Minggu, 19 Oktober 2014

Pagaralam Solorun bagian ketiga

HARI KEDUA

Etape 5, Merpas – Manna 104km; Jam 10.25 – 12.20
Sebagaimana saya sebutkan sebelumnya, sengaja berangkat agak siang demi mensimulasikan bahwa baru tiba di Merpas malam sebelumnya dengan kemungkinan bangun kesiangan, berenang menikmati laut dulu dlsb. Persis sebagai pejalan yang belum pernah singgah di PLS lain, sebagaimana pembaca sekalian nantinya jika menyempatkan mengambil jalur-jalur yang saya sampaikan disini.
Saya sudah cukup hapal juga bahwa jalan menuju Manna dari PLS akan mulus dan cukup lebar. Tikungan juga terhitung lebar-lebar meski banyak juga yang cukup tajam, biasanya menjelang sungai dan jembatan serta sesudahnya. Ini disebabkan sungai yang terletak di bawah lembah, sehingga saat mendekati sungai, jalanan juga menuruni lembah yang biasanya cukup curam.

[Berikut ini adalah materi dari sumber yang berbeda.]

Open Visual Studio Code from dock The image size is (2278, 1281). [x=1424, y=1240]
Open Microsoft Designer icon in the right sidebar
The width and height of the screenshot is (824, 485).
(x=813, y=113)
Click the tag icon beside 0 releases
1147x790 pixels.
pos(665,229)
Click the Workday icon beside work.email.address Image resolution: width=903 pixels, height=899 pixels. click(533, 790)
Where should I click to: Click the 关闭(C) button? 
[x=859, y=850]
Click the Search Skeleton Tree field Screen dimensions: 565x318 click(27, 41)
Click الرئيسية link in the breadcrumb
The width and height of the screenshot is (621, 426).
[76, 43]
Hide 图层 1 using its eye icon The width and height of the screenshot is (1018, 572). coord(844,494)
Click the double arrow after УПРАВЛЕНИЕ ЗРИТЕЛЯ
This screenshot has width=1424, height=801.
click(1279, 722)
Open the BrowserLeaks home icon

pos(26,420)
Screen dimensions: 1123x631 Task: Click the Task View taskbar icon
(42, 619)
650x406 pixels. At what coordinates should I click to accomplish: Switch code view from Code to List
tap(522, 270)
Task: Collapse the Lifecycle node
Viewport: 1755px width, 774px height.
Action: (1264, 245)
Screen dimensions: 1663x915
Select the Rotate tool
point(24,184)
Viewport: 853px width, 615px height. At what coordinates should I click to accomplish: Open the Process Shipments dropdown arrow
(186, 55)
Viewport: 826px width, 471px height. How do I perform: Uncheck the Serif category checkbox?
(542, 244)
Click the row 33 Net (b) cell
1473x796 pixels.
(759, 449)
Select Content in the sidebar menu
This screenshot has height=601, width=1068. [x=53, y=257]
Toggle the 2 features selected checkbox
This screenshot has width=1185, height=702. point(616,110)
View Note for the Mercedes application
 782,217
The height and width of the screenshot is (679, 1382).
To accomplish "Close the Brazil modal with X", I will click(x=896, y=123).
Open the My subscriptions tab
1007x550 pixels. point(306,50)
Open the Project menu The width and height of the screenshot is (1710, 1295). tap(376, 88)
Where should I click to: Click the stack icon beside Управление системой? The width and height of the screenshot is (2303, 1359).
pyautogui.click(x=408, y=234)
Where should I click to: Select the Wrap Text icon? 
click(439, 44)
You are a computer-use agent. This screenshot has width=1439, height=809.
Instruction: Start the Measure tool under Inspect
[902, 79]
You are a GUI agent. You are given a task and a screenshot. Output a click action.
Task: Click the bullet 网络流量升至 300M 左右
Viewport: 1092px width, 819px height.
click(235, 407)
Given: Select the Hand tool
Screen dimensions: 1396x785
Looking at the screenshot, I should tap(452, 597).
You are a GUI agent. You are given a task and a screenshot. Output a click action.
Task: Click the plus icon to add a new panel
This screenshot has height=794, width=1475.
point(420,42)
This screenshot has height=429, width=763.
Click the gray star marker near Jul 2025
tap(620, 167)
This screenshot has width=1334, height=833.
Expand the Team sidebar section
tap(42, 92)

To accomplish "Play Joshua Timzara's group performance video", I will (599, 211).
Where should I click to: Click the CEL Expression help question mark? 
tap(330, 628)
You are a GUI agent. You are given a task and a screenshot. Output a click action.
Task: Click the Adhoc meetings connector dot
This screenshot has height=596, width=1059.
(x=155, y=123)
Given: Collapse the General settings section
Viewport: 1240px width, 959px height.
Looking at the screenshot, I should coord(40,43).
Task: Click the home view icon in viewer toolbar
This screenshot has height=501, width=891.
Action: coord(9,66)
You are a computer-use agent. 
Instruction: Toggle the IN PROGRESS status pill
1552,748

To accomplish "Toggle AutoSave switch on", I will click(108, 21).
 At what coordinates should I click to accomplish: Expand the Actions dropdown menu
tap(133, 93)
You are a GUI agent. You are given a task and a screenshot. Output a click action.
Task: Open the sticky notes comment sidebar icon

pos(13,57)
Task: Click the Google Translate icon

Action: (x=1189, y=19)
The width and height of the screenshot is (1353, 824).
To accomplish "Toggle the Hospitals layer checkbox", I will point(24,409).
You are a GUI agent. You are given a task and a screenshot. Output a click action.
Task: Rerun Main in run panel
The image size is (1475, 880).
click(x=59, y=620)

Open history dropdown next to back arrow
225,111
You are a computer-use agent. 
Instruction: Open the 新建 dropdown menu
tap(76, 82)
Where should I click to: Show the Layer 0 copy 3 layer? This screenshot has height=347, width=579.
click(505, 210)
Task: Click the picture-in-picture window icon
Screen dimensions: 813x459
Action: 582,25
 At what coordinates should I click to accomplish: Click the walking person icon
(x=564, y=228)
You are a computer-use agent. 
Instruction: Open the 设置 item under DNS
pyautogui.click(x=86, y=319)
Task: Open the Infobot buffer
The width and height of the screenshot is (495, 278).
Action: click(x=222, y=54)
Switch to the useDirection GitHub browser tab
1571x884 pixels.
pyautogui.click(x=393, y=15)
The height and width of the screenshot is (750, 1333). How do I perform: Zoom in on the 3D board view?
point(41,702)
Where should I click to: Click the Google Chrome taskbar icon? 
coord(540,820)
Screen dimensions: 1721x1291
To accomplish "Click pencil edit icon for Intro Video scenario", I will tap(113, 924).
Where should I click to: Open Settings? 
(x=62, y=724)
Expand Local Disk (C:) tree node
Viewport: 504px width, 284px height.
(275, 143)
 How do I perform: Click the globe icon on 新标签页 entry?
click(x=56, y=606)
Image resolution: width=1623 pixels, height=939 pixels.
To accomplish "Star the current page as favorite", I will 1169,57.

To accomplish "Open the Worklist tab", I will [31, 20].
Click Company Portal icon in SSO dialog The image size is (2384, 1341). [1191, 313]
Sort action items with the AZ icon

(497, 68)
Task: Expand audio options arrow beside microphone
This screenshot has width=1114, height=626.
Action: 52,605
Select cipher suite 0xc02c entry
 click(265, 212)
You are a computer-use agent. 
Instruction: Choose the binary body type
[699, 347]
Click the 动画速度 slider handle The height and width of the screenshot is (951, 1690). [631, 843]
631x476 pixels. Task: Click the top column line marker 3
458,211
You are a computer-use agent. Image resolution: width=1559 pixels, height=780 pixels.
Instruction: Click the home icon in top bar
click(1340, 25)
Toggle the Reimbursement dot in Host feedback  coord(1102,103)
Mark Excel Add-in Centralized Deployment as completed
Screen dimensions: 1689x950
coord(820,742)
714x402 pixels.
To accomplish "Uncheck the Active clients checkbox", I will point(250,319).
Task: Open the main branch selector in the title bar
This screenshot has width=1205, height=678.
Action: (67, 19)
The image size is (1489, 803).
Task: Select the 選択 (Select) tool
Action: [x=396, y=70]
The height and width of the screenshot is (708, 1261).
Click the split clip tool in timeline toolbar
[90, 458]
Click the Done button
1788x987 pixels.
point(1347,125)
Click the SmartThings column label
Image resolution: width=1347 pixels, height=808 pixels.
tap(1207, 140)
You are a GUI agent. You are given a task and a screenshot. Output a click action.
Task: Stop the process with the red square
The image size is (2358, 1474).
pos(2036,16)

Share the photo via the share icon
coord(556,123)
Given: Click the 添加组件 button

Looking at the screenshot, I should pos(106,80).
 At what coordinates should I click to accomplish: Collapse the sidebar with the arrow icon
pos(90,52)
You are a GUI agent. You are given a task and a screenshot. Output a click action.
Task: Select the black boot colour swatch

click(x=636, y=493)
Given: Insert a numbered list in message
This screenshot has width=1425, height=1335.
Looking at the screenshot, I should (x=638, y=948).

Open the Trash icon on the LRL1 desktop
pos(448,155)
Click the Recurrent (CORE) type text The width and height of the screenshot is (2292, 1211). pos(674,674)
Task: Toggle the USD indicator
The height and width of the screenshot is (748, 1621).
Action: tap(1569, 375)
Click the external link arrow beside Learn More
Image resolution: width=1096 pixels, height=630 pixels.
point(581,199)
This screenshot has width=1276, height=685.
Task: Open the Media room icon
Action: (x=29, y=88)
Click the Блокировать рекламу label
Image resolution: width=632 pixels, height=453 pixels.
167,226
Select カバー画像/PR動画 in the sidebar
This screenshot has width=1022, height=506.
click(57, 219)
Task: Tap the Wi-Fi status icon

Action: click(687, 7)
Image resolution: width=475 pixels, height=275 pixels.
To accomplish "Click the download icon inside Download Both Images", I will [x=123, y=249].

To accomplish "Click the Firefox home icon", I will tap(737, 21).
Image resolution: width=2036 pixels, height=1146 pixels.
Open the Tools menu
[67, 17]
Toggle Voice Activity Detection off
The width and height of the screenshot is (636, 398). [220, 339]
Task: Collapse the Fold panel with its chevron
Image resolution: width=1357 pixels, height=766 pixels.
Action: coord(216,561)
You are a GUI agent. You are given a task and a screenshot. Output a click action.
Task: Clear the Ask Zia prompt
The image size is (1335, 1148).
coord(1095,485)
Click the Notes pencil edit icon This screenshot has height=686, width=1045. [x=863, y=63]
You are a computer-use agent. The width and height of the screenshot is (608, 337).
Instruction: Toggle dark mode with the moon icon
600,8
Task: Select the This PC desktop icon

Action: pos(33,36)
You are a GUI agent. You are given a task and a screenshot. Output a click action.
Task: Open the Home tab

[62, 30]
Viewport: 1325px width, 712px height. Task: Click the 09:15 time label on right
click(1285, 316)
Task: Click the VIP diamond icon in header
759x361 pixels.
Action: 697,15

Pemandangan yang didapat jika mencoba keluar dari Jalinbar, mendaki bukit
Tidak jauh dari PLS Merpas ada sebuah SPBU yang baru, hampir seusia dengan SPBU Lintik di Krui. Saya yakin disana akan menjual pertamax. Meski fuelmeter telah tandas kebawah, saya paksakan sampai di SPBU tersebut. Setelah sekitar 15 km dari gerbang PLS sampailah di SPBU Maje (Bintuhan 2). Saya isikan nexie, pertamax senilai Rp.42.000 dengan harga perliter sama, Rp.12.500,-.
Perjalanan di jalan yang banyak lurus sebetulnya membosankan tapi karena pemandangan hijau kadang dipadu birunya laut, ditingkahi rumah-rumah panggung kayu yang kecoklatan membuat pikiran segar. Tak terlalu bosan juga. 
Disekitar Merpas hingga Bintuhan banyak ditemui tumpukan pasir hitam, itu adalah hasil tambang setempat berupa pasir besi. Diduga pasir besi ini diangkat oleh tsunami jaman purba ke daratan mengingat tidak adanya sumber besi di pegunungan diatasnya. Memang pesisir Barat Sumatera dari Aceh hingga Lampung adalah ‘tsunami sites’. Beberapa ratus tahun sekali akan dilanda tsunami, di wilayah Bengkulu terakhir tercatat tahun 2007 tapi tak terlalu besar dan 1830an setinggi 6 meter. 
Jalan antara Merpas hingga Manna senantiasa mulus sejak belasan tahun lalu. Tapi hal ini lebih disebabkan tak ada truk bermuatan berlebih melintas disini. Bukan karena sikap tegas petugas jembatan timbang namun akibat penghalang pada jalan saat selangkah memasuki Lampung. Penghalang itu berupa tanjakan curam Tebing Manulla yang tak kalah mengerikan dibanding Sedayu dan Tebing Mayit. Entah sudah berapa puluh truk yang tak kuat menanjak hingga merosot mundur dan masuk jurang yang menanti baik disisi kanan maupun kiri. Bagi saya yang arah ke Bengkulu, Tebing Manulla adalah turunan, dan saya lintasi di hari pertama malam hari. Tapi kini sedang dibangun jalan alternatif agar tak lagi perlu melintasi jalan maut tersebut.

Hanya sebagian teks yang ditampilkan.